Excerpt -

I go to Flyers games all the time as well...same thing, I've never had any trouble with them. You can get some great shots if you have the right stuff with you.

I took this at the last game I went to in Philly.


----------



## JAFO28 (Jan 10, 2010)

Viventi nice shot! I've been to several Eagles, Phillies, and one Denver Broncos game. At all of them I had my slr and a 70-300mm. At none of these events was anything ever said. I think sometimes it may be the person at the gate. Going into Yankee stadium two years ago they made me prove my cell phone would turn on and off,idk?


----------



## Darkhunter139 (Jan 10, 2010)

JAFO28 said:


> Viventi nice shot! I've been to several Eagles, Phillies, and one Denver Broncos game. At all of them I had my slr and a 70-300mm. At none of these events was anything ever said. I think sometimes it may be the person at the gate. Going into Yankee stadium two years ago they made me* prove my cell phone would turn on and off,idk*?


 
Haha whaaattt


----------



## viventi (Jan 10, 2010)

JAFO28 said:


> Viventi nice shot! I've been to several Eagles, Phillies, and one Denver Broncos game. At all of them I had my slr and a 70-300mm. At none of these events was anything ever said. I think sometimes it may be the person at the gate. Going into Yankee stadium two years ago they made me prove my cell phone would turn on and off,idk?

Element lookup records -
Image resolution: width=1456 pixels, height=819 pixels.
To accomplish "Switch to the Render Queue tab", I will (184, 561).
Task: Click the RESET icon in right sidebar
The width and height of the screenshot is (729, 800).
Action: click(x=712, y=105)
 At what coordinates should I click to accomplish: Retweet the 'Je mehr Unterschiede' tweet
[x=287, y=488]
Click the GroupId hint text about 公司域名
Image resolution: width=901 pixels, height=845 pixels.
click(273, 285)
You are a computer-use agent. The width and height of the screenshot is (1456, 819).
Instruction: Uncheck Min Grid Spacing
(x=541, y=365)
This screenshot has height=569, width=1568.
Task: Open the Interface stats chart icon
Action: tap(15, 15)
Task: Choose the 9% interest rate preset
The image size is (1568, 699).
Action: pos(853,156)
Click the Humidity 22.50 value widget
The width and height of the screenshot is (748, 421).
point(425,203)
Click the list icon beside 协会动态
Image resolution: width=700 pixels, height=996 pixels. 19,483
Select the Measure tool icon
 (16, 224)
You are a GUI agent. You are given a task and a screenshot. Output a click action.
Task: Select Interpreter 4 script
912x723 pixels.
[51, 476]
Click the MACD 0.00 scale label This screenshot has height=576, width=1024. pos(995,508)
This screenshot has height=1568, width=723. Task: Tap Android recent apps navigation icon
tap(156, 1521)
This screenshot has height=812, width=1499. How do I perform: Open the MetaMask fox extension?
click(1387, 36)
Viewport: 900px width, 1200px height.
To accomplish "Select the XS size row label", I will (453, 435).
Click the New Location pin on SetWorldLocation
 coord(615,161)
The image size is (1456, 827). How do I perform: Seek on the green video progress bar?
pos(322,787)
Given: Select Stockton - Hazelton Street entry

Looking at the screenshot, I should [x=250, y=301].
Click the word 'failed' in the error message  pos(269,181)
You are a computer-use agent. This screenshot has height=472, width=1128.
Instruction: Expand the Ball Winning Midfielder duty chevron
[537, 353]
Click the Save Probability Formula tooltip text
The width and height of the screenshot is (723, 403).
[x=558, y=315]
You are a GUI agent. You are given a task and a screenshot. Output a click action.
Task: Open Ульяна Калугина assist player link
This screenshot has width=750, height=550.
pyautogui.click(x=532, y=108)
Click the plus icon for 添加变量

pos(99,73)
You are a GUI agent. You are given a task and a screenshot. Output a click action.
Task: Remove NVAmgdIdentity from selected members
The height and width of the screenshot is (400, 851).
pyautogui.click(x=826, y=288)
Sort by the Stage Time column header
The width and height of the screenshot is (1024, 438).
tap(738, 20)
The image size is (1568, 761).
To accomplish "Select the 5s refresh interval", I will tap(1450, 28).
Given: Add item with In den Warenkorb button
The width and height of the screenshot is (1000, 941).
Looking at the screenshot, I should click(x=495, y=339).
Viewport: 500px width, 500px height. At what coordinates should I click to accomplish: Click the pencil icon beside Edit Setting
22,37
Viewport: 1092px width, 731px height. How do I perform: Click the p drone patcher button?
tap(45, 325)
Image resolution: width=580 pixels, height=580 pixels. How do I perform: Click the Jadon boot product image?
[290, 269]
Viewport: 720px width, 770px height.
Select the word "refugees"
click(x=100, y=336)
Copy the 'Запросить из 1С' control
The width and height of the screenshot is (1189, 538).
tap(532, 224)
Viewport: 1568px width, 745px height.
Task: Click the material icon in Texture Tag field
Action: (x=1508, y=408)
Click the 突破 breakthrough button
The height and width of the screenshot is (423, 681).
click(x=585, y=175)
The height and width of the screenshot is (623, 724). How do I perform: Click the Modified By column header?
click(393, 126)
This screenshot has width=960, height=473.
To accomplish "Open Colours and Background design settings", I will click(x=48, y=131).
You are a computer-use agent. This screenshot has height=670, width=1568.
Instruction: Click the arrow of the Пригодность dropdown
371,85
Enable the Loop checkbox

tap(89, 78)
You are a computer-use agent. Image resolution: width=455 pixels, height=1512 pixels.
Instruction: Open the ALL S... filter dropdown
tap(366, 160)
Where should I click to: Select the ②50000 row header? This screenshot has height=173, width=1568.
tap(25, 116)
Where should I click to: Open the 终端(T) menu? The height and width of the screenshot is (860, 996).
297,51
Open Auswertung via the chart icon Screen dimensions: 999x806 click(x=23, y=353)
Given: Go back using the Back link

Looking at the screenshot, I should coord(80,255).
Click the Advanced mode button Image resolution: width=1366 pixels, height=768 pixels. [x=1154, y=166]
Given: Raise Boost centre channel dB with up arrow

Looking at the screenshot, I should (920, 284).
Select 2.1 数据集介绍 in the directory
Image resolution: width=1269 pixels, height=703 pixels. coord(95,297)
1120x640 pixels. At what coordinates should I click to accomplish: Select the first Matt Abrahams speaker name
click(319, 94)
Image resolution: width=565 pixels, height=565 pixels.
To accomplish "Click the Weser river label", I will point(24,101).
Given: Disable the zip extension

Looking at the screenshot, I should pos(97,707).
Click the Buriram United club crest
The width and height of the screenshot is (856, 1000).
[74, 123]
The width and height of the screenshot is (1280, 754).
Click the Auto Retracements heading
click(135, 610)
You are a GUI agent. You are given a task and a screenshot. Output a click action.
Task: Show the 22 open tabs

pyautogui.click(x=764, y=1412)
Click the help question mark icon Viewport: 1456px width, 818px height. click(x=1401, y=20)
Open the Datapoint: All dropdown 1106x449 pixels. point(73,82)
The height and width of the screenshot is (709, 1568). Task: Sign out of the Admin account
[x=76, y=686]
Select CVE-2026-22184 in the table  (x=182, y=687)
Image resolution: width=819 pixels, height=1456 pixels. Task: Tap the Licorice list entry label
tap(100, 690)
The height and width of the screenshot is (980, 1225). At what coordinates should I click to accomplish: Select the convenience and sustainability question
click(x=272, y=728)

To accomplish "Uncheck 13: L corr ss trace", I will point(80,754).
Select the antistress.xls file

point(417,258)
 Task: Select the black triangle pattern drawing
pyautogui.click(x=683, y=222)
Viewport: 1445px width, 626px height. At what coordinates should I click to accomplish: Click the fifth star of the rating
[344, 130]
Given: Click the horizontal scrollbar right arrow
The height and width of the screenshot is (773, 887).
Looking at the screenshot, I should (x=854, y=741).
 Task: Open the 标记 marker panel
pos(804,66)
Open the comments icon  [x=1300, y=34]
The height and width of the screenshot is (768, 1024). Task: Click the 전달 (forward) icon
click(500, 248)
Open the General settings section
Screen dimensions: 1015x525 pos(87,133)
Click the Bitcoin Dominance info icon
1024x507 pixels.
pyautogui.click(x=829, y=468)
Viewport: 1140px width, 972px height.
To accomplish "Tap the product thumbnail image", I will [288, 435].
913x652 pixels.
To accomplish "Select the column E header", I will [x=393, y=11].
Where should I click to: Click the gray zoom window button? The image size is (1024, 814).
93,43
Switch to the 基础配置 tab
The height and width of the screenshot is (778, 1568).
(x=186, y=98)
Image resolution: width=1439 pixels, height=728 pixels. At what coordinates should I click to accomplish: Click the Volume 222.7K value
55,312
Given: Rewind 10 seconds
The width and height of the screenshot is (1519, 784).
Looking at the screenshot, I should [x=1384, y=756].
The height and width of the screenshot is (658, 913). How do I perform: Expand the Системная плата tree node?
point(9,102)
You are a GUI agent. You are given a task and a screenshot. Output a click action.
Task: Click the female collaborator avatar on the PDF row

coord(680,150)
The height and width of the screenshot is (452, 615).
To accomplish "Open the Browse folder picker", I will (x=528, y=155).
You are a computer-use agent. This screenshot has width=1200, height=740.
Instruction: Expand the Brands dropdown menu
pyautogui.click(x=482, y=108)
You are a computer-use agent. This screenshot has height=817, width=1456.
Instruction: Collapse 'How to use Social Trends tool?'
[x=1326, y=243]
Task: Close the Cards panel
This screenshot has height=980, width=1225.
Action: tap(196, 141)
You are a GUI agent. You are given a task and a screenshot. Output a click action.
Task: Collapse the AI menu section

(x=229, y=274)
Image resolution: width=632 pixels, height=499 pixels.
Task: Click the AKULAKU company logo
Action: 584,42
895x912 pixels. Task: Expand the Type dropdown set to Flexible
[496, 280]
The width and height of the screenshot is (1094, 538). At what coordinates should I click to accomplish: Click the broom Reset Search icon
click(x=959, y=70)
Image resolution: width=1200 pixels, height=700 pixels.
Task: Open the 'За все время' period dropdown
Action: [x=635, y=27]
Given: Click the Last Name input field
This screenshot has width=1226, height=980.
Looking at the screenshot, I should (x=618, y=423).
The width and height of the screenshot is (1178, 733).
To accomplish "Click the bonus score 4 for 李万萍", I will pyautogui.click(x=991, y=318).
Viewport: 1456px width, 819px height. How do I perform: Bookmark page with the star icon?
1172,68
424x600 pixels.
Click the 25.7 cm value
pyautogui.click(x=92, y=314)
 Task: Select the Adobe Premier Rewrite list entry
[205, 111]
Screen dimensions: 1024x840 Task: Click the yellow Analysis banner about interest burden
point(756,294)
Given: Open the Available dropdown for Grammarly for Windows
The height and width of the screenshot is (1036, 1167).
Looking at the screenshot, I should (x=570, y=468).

Directives -
**A.** Using the forum thread, decide whether each statement is true. For each one, answer yes or no and quote the words from the thread that settle it. (i) JAFO28 had an slr and a 70-300mm at the games mentioned. (ii) At Yankee Stadium, JAFO28 had to prove that a cell phone would turn on and off. (iii) JAFO28 has attended several Denver Broncos games.
**B.** List every sports team named in the forum thread.
**C.** Transcribe the forum thread from "## JAFO28 (Jan" to "Darkhunter139 (Jan 10, 2010)".

Responses in order -
**A.**
(i) Yes: "At all of them I had my slr and a 70-300mm."
(ii) Yes: "Going into Yankee stadium two years ago they made me prove my cell phone would turn on and off"
(iii) No: "I've been to several Eagles, Phillies, and one Denver Broncos game."

**B.** Flyers, Eagles, Phillies, Denver Broncos

**C.**
## JAFO28 (Jan 10, 2010)

Viventi nice shot! I've been to several Eagles, Phillies, and one Denver Broncos game. At all of them I had my slr and a 70-300mm. At none of these events was anything ever said. I think sometimes it may be the person at the gate. Going into Yankee stadium two years ago they made me prove my cell phone would turn on and off,idk?


----------



## Darkhunter139 (Jan 10, 2010)